Assignment
Can you reproduce, word for word, the part of the listing that opens with its very first line and closes with the line containing "video-controls: 0:00 / 1:35 is", both ends included?

Data supplied
┄┄┄┄┄┄┄┄┄┄┄┄┄┄┄┄┄┄┄┄

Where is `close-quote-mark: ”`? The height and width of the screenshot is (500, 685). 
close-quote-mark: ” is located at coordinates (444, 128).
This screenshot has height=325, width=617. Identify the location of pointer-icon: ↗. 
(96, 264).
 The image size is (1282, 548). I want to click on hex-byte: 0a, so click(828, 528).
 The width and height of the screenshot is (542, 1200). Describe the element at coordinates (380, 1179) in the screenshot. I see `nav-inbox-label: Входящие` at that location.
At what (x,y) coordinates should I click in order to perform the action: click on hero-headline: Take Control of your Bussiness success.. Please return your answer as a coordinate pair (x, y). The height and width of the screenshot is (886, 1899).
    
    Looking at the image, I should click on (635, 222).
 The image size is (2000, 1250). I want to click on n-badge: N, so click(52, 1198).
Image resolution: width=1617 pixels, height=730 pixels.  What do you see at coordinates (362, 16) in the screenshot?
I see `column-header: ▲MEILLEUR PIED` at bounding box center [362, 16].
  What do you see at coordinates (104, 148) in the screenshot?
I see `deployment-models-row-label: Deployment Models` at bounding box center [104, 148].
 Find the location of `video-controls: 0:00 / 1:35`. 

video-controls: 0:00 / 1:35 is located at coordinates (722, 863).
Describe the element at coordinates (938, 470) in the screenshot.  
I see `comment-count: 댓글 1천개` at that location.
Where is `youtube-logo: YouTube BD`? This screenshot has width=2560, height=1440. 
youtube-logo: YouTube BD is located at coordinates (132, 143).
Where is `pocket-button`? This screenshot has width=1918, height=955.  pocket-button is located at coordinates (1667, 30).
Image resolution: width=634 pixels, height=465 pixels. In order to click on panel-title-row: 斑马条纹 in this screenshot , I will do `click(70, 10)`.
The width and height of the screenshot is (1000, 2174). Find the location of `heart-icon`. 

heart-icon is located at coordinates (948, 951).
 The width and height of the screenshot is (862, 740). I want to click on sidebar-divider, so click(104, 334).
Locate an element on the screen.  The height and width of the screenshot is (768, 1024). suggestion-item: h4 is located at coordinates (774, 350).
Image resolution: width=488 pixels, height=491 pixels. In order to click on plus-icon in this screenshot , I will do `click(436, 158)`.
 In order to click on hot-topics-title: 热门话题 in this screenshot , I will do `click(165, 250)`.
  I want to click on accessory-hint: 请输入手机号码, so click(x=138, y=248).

┄┄┄┄┄┄┄┄┄┄┄┄┄┄┄┄┄┄┄┄

Result of this task
Where is `close-quote-mark: ”`? The height and width of the screenshot is (500, 685). 
close-quote-mark: ” is located at coordinates (444, 128).
This screenshot has height=325, width=617. Identify the location of pointer-icon: ↗. 
(96, 264).
 The image size is (1282, 548). I want to click on hex-byte: 0a, so click(828, 528).
 The width and height of the screenshot is (542, 1200). Describe the element at coordinates (380, 1179) in the screenshot. I see `nav-inbox-label: Входящие` at that location.
At what (x,y) coordinates should I click in order to perform the action: click on hero-headline: Take Control of your Bussiness success.. Please return your answer as a coordinate pair (x, y). The height and width of the screenshot is (886, 1899).
    
    Looking at the image, I should click on (635, 222).
 The image size is (2000, 1250). I want to click on n-badge: N, so click(52, 1198).
Image resolution: width=1617 pixels, height=730 pixels.  What do you see at coordinates (362, 16) in the screenshot?
I see `column-header: ▲MEILLEUR PIED` at bounding box center [362, 16].
  What do you see at coordinates (104, 148) in the screenshot?
I see `deployment-models-row-label: Deployment Models` at bounding box center [104, 148].
 Find the location of `video-controls: 0:00 / 1:35`. 

video-controls: 0:00 / 1:35 is located at coordinates (722, 863).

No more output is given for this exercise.